Turkey quake children

A psychologist takes care of children who have been affected by the 7.8 magnitude earthquake which struck the border region of Turkey and Syria, in Kahramanmaraş, on February 12, 2023 as rescue teams starts to wind down their work. The province of Kahramanmaraş with its 1.1 million population, reminds of a horror movie: the piles of coffins on the roadsides, the sirens of ambulances. As the rescue operation continues, children are walking on the rubble and exposed to dead bodies lifted in cranes in body bags. OZAN KOSE / AFP

More than 850,000 children remain displaced in Turkey and northern Syria a month after devastating earthquakes struck Turkey in early February, UNICEF said in a press release, the Stockholm Center for Freedom reported.

According to UNICEF, some 2.5 million children need urgent humanitarian assistance in southern Turkey, while more than 3.7 million children have been affected by the earthquakes across Syria.

A 7.8-magnitude earthquake that struck near the Turkish city of Gaziantep – home to around 2 million people and on the border with Syria – as people were sleeping on February 6 was followed by dozens of aftershocks, including a 7.5-magnitude temblor that jolted the region in the middle of search and rescue efforts the same day.

The impact of the earthquakes on the region’s children and families has been catastrophic, leaving hundreds of thousands in desperate conditions, UNICEF said.

“Families forced from their homes by the earthquakes have spent the past four weeks focused on survival, their lives on hold while aftershocks continue to rumble,” said UNICEF Regional Director for Europe and Central Asia Afshan Khan. “It is now critical to do all we can to help families begin to rebuild their lives – providing children with psychosocial support, getting them back into learning as soon as possible, and providing some stability amid the chaos.”

The UN launched a $1 billion funding appeal to support millions of people in Turkey.

UN Secretary-General Antonio Guterres earlier said in a statement that the funds would provide humanitarian relief for three months to 5.2 million people.
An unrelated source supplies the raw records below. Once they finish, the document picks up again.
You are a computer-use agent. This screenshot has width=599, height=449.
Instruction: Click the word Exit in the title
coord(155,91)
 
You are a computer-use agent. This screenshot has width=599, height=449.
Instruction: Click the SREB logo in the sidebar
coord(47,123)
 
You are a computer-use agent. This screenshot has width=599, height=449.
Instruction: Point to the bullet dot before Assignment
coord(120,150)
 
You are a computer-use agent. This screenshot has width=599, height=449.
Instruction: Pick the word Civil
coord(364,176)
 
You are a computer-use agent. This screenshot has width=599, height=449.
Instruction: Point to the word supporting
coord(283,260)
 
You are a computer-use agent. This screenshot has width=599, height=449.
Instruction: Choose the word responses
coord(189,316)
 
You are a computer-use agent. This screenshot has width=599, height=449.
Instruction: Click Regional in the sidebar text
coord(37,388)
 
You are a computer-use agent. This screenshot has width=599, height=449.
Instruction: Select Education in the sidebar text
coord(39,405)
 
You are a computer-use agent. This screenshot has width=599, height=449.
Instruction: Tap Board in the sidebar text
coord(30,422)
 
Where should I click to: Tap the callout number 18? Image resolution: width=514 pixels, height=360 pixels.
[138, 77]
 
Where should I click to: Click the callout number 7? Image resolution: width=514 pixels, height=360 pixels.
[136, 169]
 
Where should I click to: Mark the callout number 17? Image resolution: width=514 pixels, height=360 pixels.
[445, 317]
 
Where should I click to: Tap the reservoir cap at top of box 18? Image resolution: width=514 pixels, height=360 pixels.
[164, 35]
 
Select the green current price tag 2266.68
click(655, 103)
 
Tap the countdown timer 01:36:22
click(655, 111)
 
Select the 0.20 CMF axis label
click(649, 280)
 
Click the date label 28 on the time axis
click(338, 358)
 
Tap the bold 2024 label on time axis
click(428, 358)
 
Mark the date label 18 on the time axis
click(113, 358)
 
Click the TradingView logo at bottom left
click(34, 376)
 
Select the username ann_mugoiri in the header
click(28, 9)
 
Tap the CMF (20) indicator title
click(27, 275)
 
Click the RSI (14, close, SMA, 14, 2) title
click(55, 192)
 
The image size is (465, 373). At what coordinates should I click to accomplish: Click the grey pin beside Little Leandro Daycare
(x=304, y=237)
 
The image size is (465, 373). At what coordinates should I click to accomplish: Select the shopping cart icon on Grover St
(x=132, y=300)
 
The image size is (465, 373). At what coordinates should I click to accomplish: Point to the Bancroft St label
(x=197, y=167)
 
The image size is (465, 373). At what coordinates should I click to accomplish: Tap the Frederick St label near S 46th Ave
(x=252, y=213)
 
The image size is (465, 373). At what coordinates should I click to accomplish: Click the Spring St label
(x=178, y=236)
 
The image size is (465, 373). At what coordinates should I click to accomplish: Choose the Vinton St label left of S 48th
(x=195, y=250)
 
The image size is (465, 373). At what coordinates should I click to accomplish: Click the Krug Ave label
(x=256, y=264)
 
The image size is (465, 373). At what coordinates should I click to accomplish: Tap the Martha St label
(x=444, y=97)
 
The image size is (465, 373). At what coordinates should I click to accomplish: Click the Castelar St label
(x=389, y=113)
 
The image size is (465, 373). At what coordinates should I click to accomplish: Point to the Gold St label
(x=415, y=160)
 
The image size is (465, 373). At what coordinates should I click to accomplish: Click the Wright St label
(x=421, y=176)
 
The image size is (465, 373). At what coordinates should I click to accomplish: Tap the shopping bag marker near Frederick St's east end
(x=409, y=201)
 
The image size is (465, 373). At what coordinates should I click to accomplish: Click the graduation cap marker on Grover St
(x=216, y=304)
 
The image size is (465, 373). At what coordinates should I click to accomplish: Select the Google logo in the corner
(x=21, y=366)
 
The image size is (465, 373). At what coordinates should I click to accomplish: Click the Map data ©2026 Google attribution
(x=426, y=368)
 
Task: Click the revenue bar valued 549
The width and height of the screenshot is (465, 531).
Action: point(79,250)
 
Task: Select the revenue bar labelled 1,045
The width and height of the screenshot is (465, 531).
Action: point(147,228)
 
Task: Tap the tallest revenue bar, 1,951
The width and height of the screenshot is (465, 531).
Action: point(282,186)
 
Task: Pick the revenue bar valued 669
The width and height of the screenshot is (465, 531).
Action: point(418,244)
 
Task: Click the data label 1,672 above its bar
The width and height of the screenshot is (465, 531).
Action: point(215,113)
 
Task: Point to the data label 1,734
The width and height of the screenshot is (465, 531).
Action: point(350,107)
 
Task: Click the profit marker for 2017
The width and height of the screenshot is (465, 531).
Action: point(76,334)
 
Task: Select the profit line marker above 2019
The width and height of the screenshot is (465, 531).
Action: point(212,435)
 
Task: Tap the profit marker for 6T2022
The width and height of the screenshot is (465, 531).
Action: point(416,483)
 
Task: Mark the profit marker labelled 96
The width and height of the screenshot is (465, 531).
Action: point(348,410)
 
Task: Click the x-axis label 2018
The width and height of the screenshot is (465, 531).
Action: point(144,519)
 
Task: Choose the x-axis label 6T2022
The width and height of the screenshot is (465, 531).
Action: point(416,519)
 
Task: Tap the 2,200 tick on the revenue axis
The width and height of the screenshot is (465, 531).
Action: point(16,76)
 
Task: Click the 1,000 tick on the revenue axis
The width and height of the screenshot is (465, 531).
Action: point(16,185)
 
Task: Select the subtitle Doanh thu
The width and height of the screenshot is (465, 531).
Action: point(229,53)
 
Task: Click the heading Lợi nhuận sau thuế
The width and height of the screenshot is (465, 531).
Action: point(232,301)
The money would “allow aid organizations to rapidly scale up vital support,” including in the areas of food security, protection, education, water and shelter, he added.

UN humanitarian agencies will need $397.6 million in funding over the next three months to respond to the most pressing humanitarian needs of 4.9 million people in Syria who have been affected by the quakes, the Office for the Coordination of Humanitarian Affairs (OCHA) said in a statement.

UNICEF is requesting $196 million to reach 3 million people in Turkey, including 1.5 million children and $172.7 million to deliver immediate life-saving support for 5.4 million people in Syria, including 2.6 million children.